Under the new system players will never want to use passive checks for anything unless they already have Inspiration. The DM will have to deal with players who want to make separate Investigation checks of every five foot square of the entire dungeon, or maybe even the entire wilderness, because the player is spamming for Inspiration.
Oh, sure they could "just say no" but then the next player will try to do it, and hten there will be an encounter and someone will spend Inspiration and the whole cycle of "Try to Spam as many rolls as needed until I get Inspiration" will repeat.

Then, the next morning, everyone but the human will need Inspiration and it will be all "I would like to make a check to see how well I prepare breakfast, I am proficient with Cooks Tools." and "While that preperation is going on Thror and Averala are going to play craps, we would both like to make skill checks to see how well we play."


----------



## W'rkncacnter (Aug 22, 2022)

Lakesidefantasy said:


> I hate to throw a wet towel on the "Just use Inspiration as a reroll" idea, but it doesn't work.



what part of it doesn't work, exactly?


----------



## I'm A Banana (Aug 22, 2022)

payn said:


> I think that is the rub, some groups do this naturally, and others need system assistance. The vague triggers can be arbitrary and seen as "mother may I" type play. I like the inspiration on 20 roll because its a rare, but tangible trigger. I also like getting inspiration on a 1 roll too.

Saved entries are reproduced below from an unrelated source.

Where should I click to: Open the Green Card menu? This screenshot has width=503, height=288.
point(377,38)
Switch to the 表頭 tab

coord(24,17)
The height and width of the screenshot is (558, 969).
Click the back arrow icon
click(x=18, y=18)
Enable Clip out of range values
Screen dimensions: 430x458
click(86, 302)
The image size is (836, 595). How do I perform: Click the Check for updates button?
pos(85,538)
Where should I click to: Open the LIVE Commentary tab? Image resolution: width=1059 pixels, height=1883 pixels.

I do think this is a really interesting distinction between Inspiration as it is and the direction they're taking Inspiration in. Right now, DM's *give* Inspiration, and they give it in a kind of vague and nebulous way, like a little cookie for "good RP" whatever that is. And then it's easy to forget or not use because who KNOWS when that'll happen again. It definitely doesn't feel like something I control, as a player.

Giving the players a more active hand in *generating* inspiration is a great idea.

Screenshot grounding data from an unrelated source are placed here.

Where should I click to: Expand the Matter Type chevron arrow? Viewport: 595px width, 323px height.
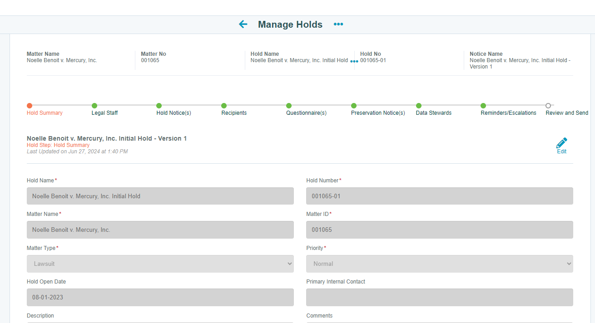point(290,264)
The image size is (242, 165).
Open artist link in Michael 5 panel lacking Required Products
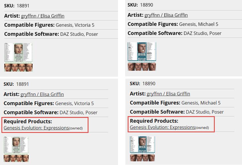pyautogui.click(x=166, y=15)
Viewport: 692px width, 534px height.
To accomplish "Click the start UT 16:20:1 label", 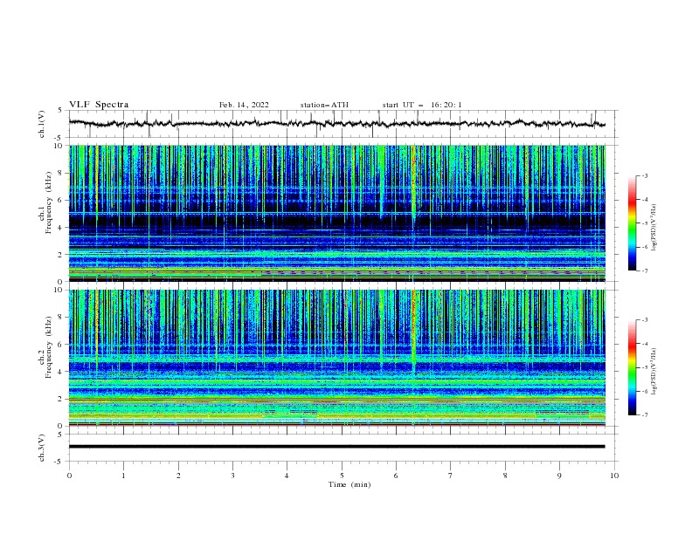I will pos(422,105).
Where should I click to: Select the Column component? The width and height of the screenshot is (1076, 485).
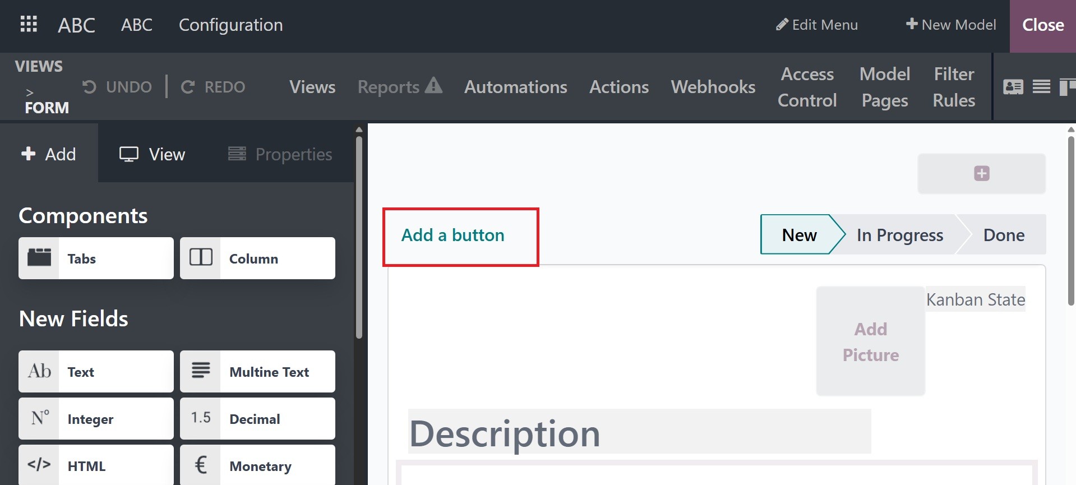click(257, 258)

I think what I don't like is linking it to builds or to luck. The thing I want players to do is not to fish for 20's to get 1/day advantage. I want them to *engage with their characters and the world*. I don't want to replace bardic inspiration with Inspiration.

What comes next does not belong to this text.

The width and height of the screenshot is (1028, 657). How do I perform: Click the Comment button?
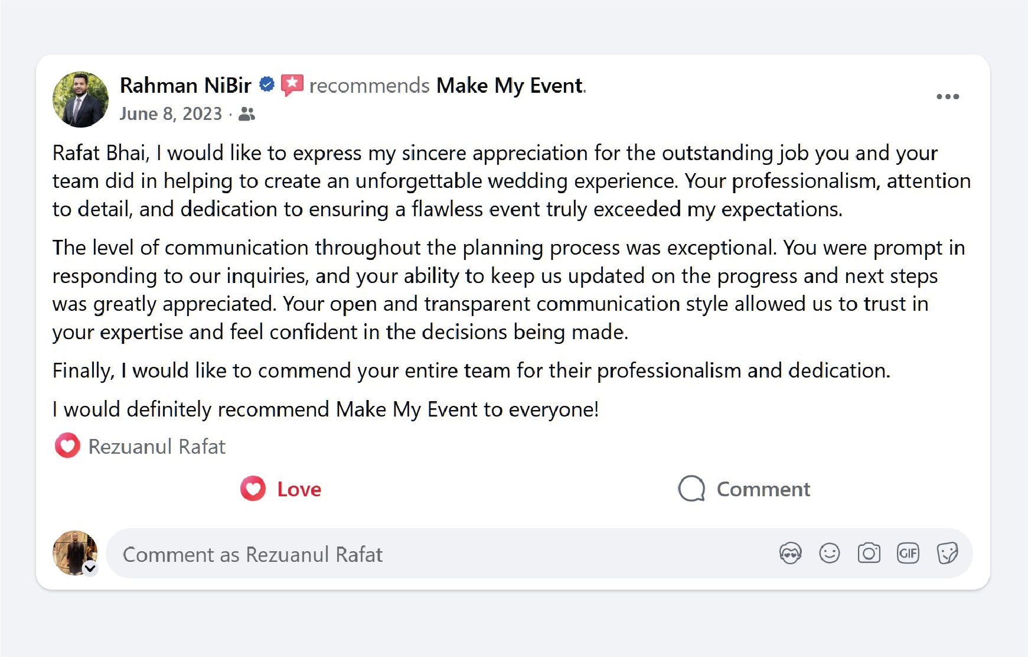click(x=744, y=489)
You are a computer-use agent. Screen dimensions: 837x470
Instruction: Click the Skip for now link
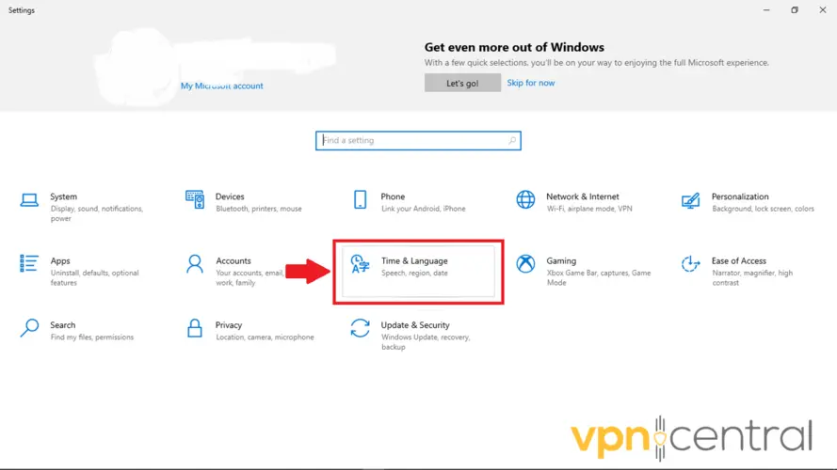pos(531,83)
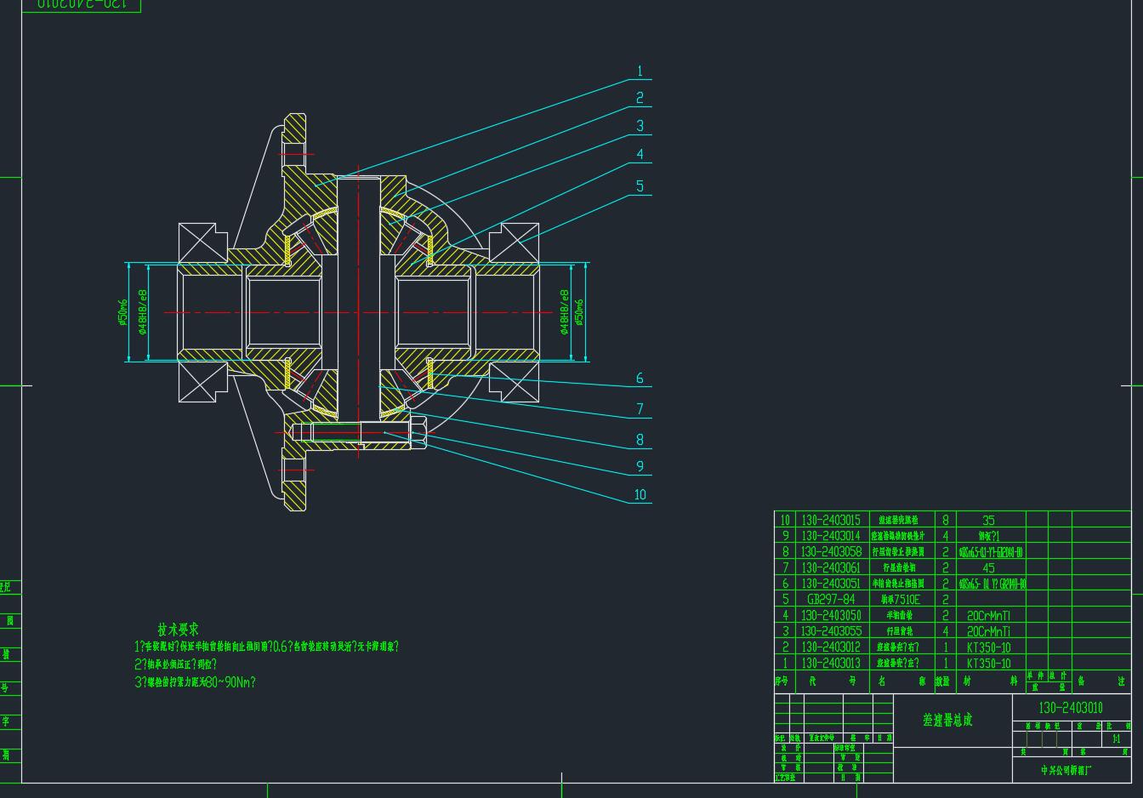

I am more OK with them _spending_ Inspiration being part of builds or a way to tweak luck. Give Bards a unique way to spend Inspiration on their allies.

But keep Bards _earning_ Inspiration by leaning into their character flaws and world elements.

Like, maybe Bards have a class feature called *True Artist* and if the bard creates a new composition in the world, they get Inspiration. And then maybe they can spend it to gain a bonus use of Bardic Inspiration. I would like my bard characters to make songs. That is DOPE.


----------



## Stalker0 (Aug 22, 2022)

I think inspiration should be a reroll, not advantage. It works better for players who forget about it when they roll (my players do ALL the time), and it stacks with the numerous sources of advantage already in the game.


----------



## cbwjm (Aug 22, 2022)

Stalker0 said:


> I think inspiration should be a reroll, not advantage. It works better for players who forget about it when they roll (my players do ALL the time), and it stacks with the numerous sources of advantage already in the game.



The few times we've used it, I think we allowed the reroll, as advantage if that made things work out better for the player (say for sneak attack). The amount of times players would forget, I figured it was worth letting them retcon it.


----------



## CubicsRube (Aug 22, 2022)

Stalker0 said:


> I think inspiration should be a reroll, not advantage. It works better for players who forget about it when they roll (my players do ALL the time), and it stacks with the numerous sources of advantage already in the game.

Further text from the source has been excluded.